## INSTRUCTIONS
(1) In the Myford ML7 thread, repeat the stretch from "## Goldflash (Jan" through "Basic Milling ).", swapping "clocks" for "watches".
(2) List the usernames of everyone who posts in the Myford ML7 thread.

# Used Myford ML7 versus Seig/Craftex CX700



## TorontoBuilder (Jan 18, 2013)

Anyone wish to offer an opinion on whether or not an old Myford ML7 without the gearbox is better than a new craftex CX700.

Are accessories for the ML7 readily available in Canada? I am looking at a used ML7 that has zero in the way of accessories, basically the 3 jaw chuck and thats it.... It is listed for more money than brand new 10x22 lathe.

I know British quality and all that, but fear lack of accessories. I also lack skill to fully utilize really accurate machine.

Thoughts...


----------



## Goldflash (Jan 18, 2013)

About 2 years ago my Father Gave me his super 7 that he purchased around about 1975 . It came complete with just about every Myford Accessory. There is a bit of wear on the Bed  at the Chuck end and it could do with the spindle bearings being replaced at one stage. This lathe served him well for making steam engines and clocks and hot air engines and I used if for making parts over the years such as  valve guides to an rear Axle for a BMW R100. A very versatile machine that is part of the family. However now faced with the choice of Low Budget Asian made lathes and Availability of complimentary milling machines I dont know if I would stick to the Myford. 
Would I sell it . Hell no. would I buy one ?  only if the price was really attractive and it had most of the basic accessories  including the vertical slide ( For Basic Milling ).  
PS Dad is a few months of a 100 and it was model engineering that has kept him as sharp as Pin.


----------



## goldstar31 (Jan 18, 2013)

As the owner of a Super7B I would issue a word of caution about what is likely to be a very old machine.
I'd be very suspicious about one which came with only a three jaw chuck. As for accessories, they are available from the UK but if there is a problem in the spindle bearings of a ML7, you will be in really serious costs as I believe the original Glacier bearings are no longer supplied.
It's all a question of how it measures up--now.


----------



## hacklordsniper (Jan 18, 2013)

I do have an principle which i use all the time, anything new is better than anything old. Al trough many old lathes can stand by modern Chinese lathes with better quality and precision i would always choose a new Chinese lathe. I like to have my machines first and to be only person to play with it from beginning, not worrying about what is broken and what is on end of lifespan.


----------



## RManley (Jan 18, 2013)

Whereas I would always go for an old machine.  A friend bought a Warco lathe and had to re-machine the saddle so it sat flat on the bed, the underside of the tailstock so that it sat flat and didnt rock on its adjustment screws and adjust the spindle amongst various other things.

I would look at an old machine and say that it was made right in the first place so getting it right again isnt going to be too difficult.  A new machine I would cosnsider to be a nice set of castings but expext to play with it for a long time and never truly be happy.

## RECORDED INFORMATION

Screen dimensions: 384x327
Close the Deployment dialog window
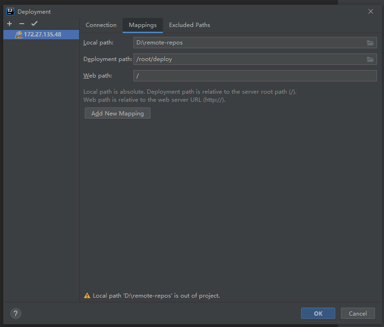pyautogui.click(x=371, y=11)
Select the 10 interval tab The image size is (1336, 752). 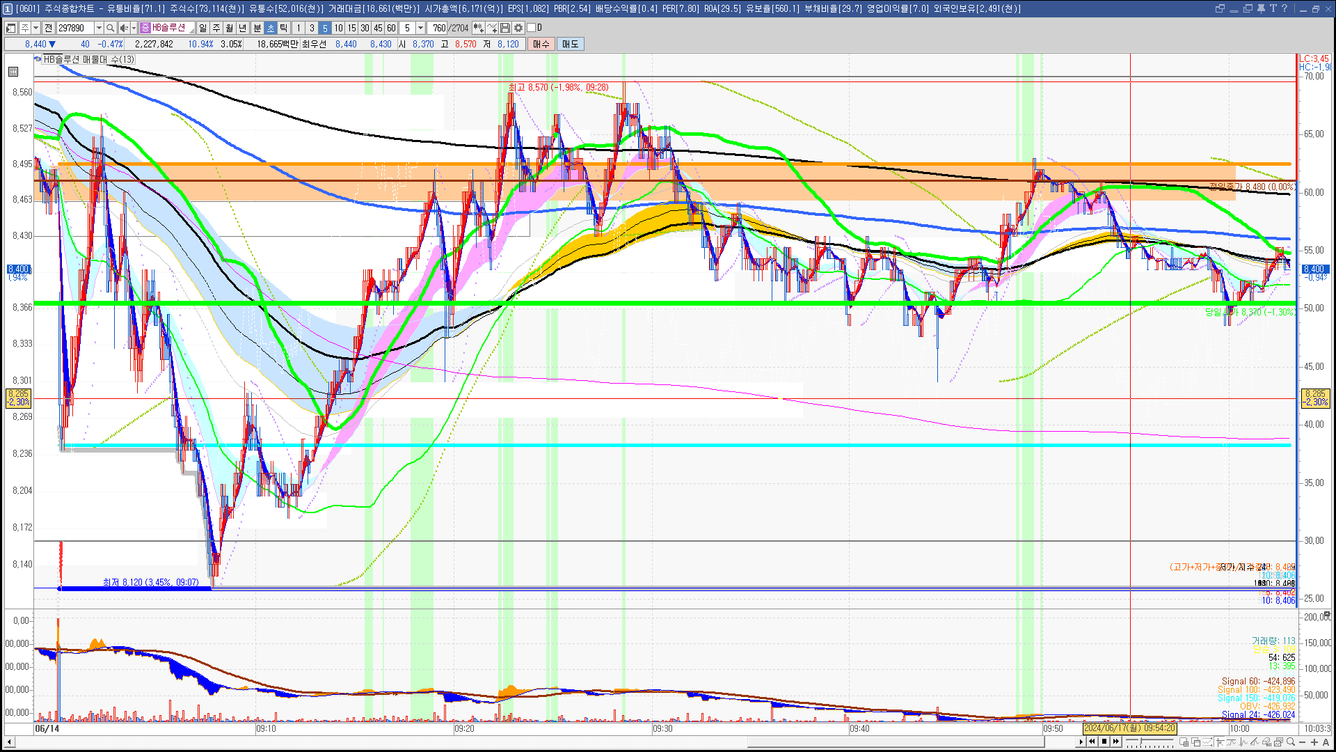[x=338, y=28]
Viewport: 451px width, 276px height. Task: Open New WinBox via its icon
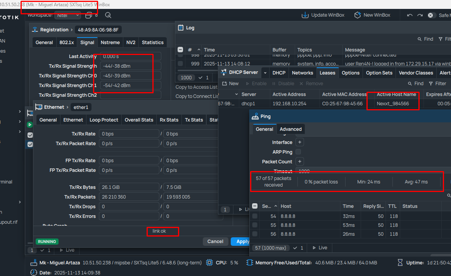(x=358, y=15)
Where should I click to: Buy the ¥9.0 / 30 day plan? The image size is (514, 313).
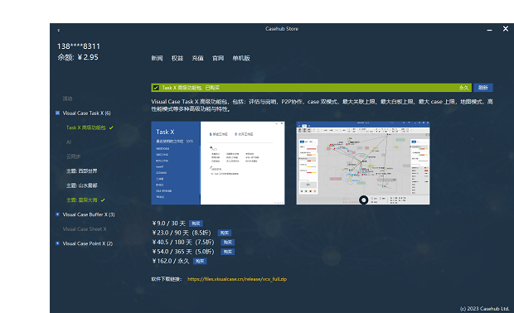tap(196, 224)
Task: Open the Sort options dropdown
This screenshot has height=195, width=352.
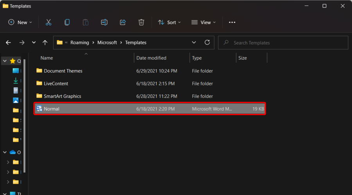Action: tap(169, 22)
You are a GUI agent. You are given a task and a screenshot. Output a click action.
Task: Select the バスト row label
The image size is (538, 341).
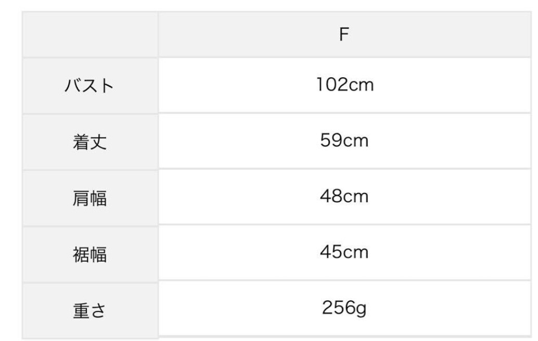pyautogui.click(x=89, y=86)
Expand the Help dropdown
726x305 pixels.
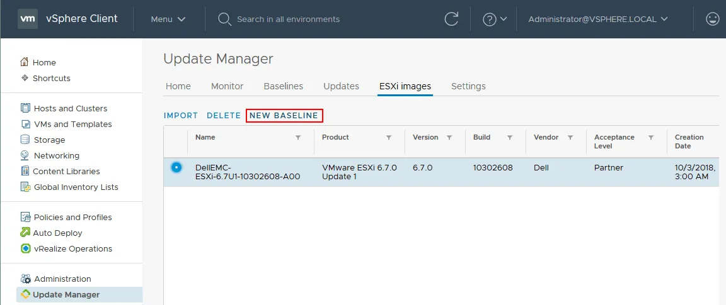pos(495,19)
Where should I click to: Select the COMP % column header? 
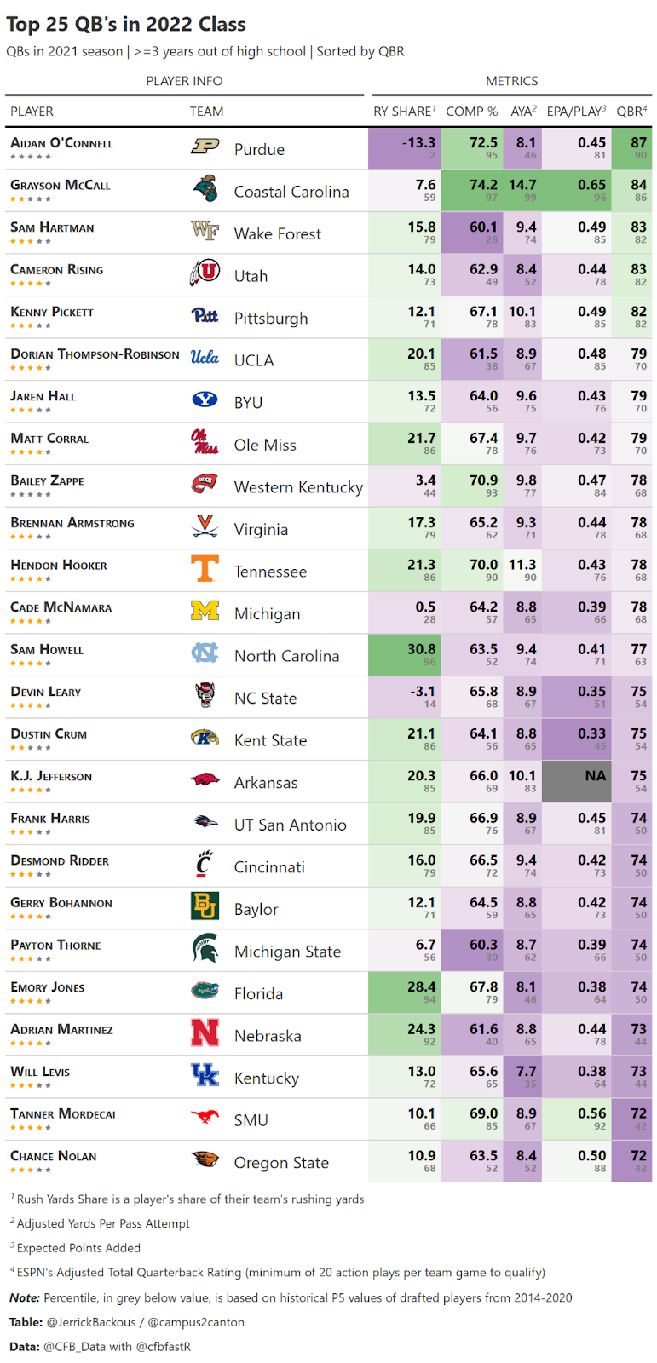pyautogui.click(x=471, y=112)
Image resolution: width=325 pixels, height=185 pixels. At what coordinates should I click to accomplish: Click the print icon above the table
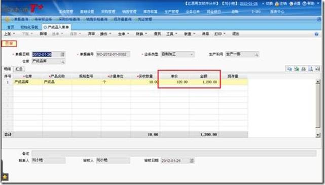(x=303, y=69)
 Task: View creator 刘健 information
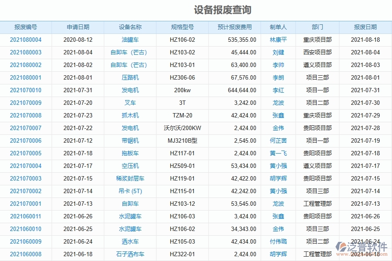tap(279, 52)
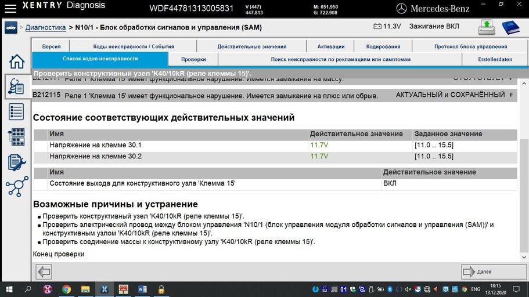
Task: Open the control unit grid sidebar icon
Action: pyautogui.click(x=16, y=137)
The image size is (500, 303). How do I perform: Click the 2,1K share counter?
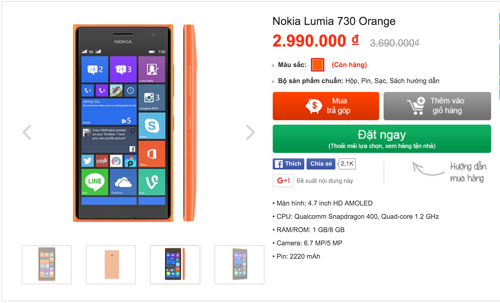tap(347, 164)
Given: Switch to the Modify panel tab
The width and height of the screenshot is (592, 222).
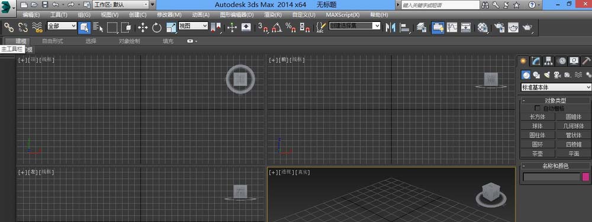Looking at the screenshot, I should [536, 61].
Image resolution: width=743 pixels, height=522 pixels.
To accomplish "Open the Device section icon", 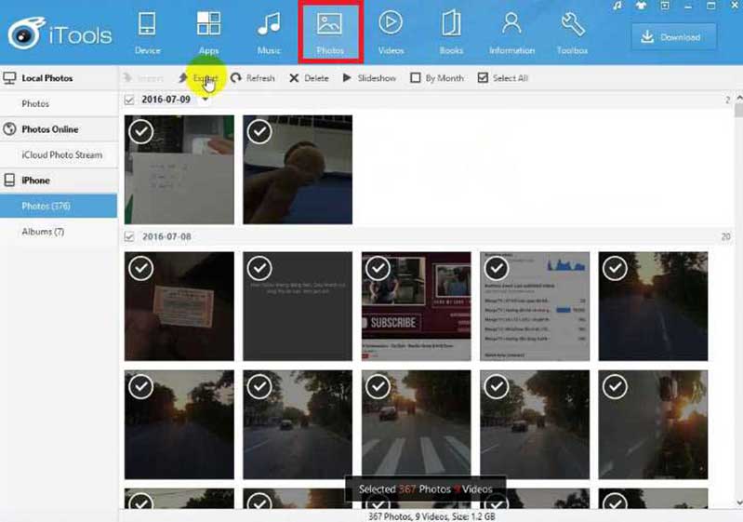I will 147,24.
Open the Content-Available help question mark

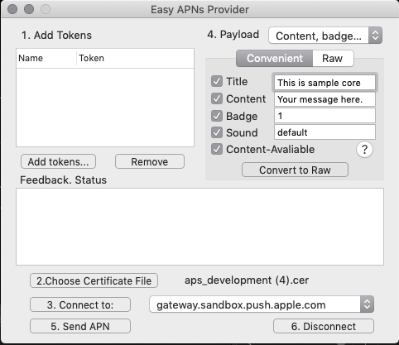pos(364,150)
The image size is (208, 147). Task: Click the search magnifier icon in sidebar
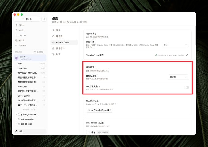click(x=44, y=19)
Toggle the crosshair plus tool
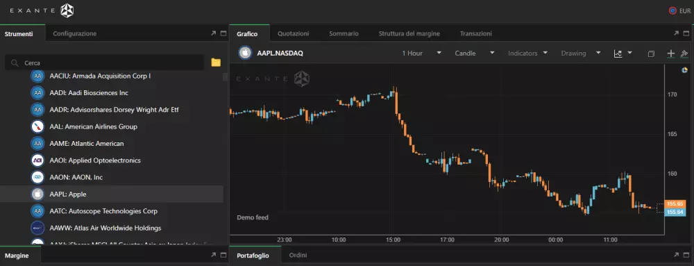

## COMPLETE ANSWERS
(1)
## Goldflash (Jan 18, 2013)

About 2 years ago my Father Gave me his super 7 that he purchased around about 1975 . It came complete with just about every Myford Accessory. There is a bit of wear on the Bed  at the Chuck end and it could do with the spindle bearings being replaced at one stage. This lathe served him well for making steam engines and watches and hot air engines and I used if for making parts over the years such as  valve guides to an rear Axle for a BMW R100. A very versatile machine that is part of the family. However now faced with the choice of Low Budget Asian made lathes and Availability of complimentary milling machines I dont know if I would stick to the Myford. 
Would I sell it . Hell no. would I buy one ?  only if the price was really attractive and it had most of the basic accessories  including the vertical slide ( For Basic Milling ).

(2) TorontoBuilder, Goldflash, goldstar31, hacklordsniper, RManley